Challenges |
(1) Answer these questions about the Salt Spring farm excerpt below, one line each, marked to match:
(a) What is the name of Howard's border collie?
(b) How large was the Brown orchard, and how many apple trees did it have?
(c) How many apple varieties are there on the island?
(2) Please continue the Salt Spring farm excerpt below, picking up after its final sentence.

Document segment |
Aside from the peafowl—who have given us more than enough grief—and some exotic chickens, we’ve stuck to the standard livestock, knowing we couldn’t learn all their ways in twenty lifetimes. Every animal that has set hoof or paw or claw on Trauma Farm has been a teacher.

10
FRUIT OF THE WOOD

H
OWARD, MIKE’S BROTHER
, lounged in the old chair beneath the Byrons’ carport while I hauled on the handle, squeezing the juice out of the apple mash. “Pull harder!” He laughed like a mad galley-master on a slave ship as I threw a last heave into the press, sweating in the cool October air. This was a decade ago and Howard was in his mid-seventies, wiry and full of laughter, wearing his favourite, frazzled fedora. His ancient giant of a border collie, Big Mac, slept at his feet.

One of the Byron clan that settled the island in the Depression years, he not only worked his own farm but leased several others, running his Jacob sheep—the four-horned bicoloured black-and-white breed whose bizarre face was often used as the face of the devil in Christian iconography— on their fields. He also tended orchards. The Brown orchard was the biggest, about 150 acres with at least two hundred apple trees.

The domestic apple arrived on Salt Spring around 1860, and our orchards peaked at the turn of that century as land was cleared and fruit planted for the gold rush of ’98. A crate of winter apples in a cabin was a miner’s source of vitamin C back then. Today Salt Spring is rich with ecologists who have been rebuilding these legacy orchards and planting more heritage fruit. The island is rapidly becoming one of the larger fruit tree resources in North America. There are over 350 varieties of apple on the island.

Dataset section |
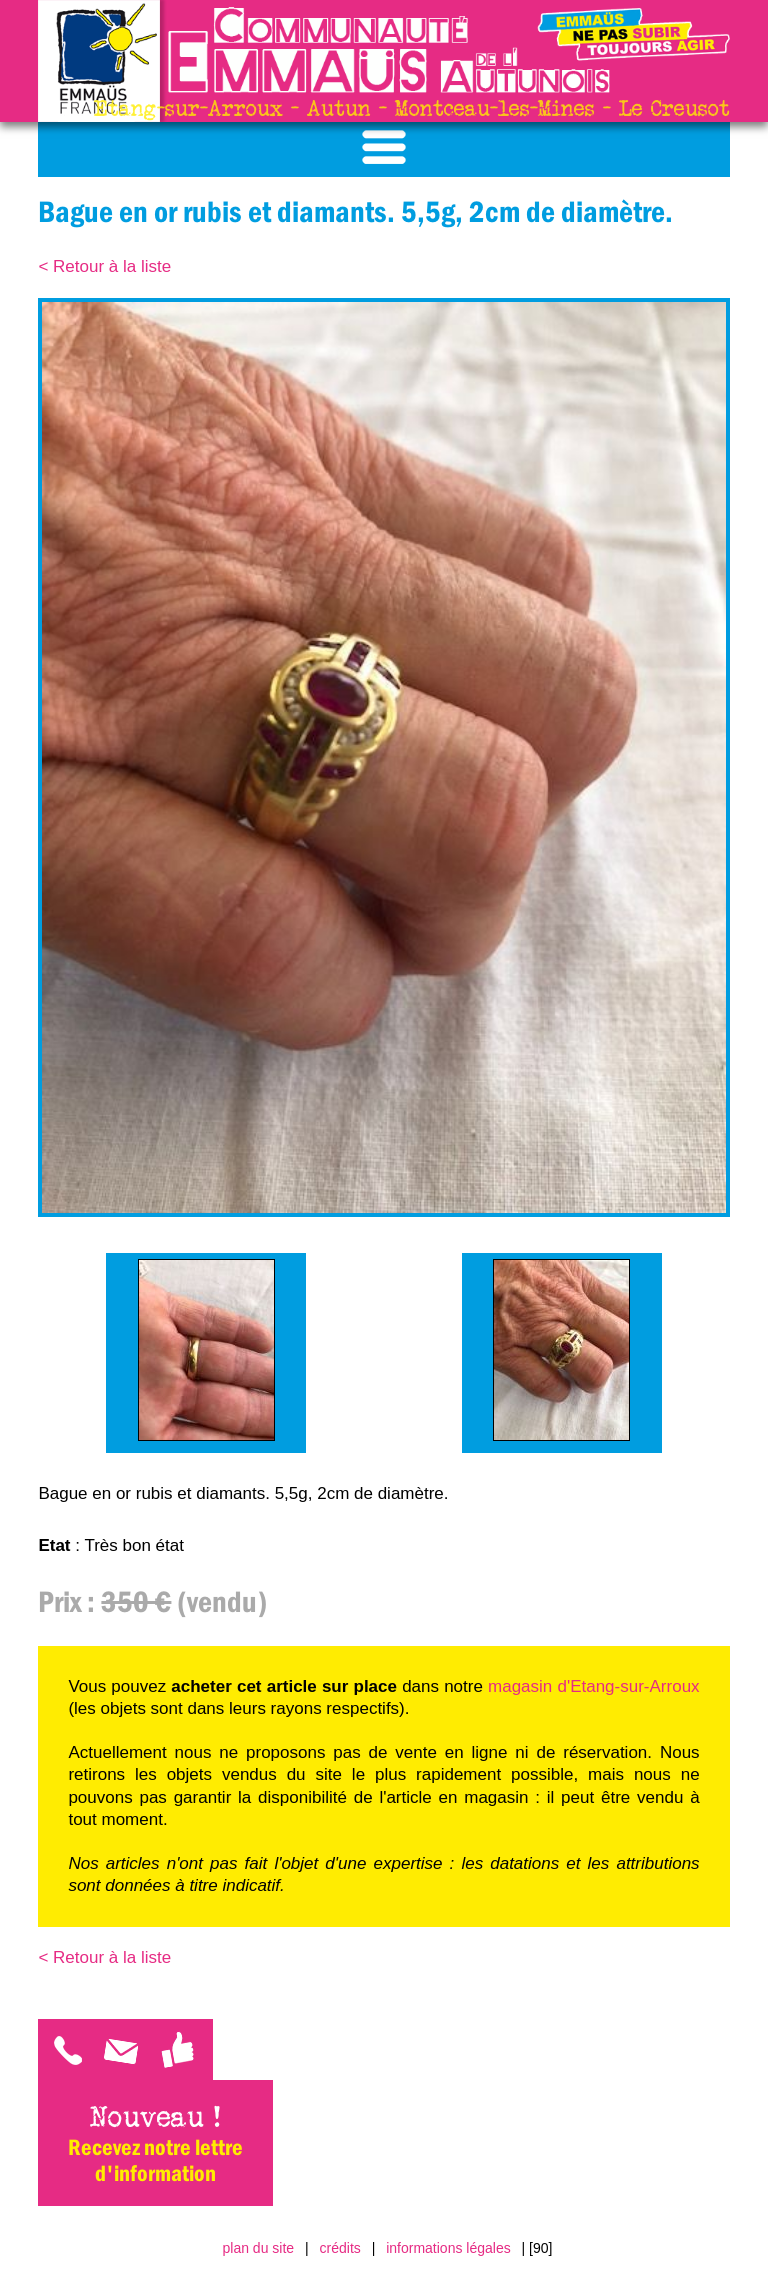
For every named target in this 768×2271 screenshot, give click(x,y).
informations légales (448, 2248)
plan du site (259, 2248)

Responses to the exercise |
(1)
(a) Big Mac
(b) About 150 acres, with at least two hundred apple trees
(c) Over 350

(2)
Snow apples. Spartan, Spy, Winter Banana, Gravenstein, Wolf River, Belle de Boskoop, Ben Davis . . . The Ben Davis is a legendary hard, winter apple that suddenly sweetens and softens in January. During the Depression boys used them for baseballs until Christmas arrived. Like many winter apples, the Ben Davis travelled well in barrels, but all these apples are increasingly endangered as they are replaced by the sweeter, showier apples designed to match globalization’s evolving transportation and cold storage systems. Few farmers like Howard remain. You only had to show him an apple and he could tell you its name, its storage characteristics, and whether it was best for juice, baking, drying, storage, or eating straight up, and he could probably name the girl he gave one to when he was a teenager, after polishing it up on his blue jeans.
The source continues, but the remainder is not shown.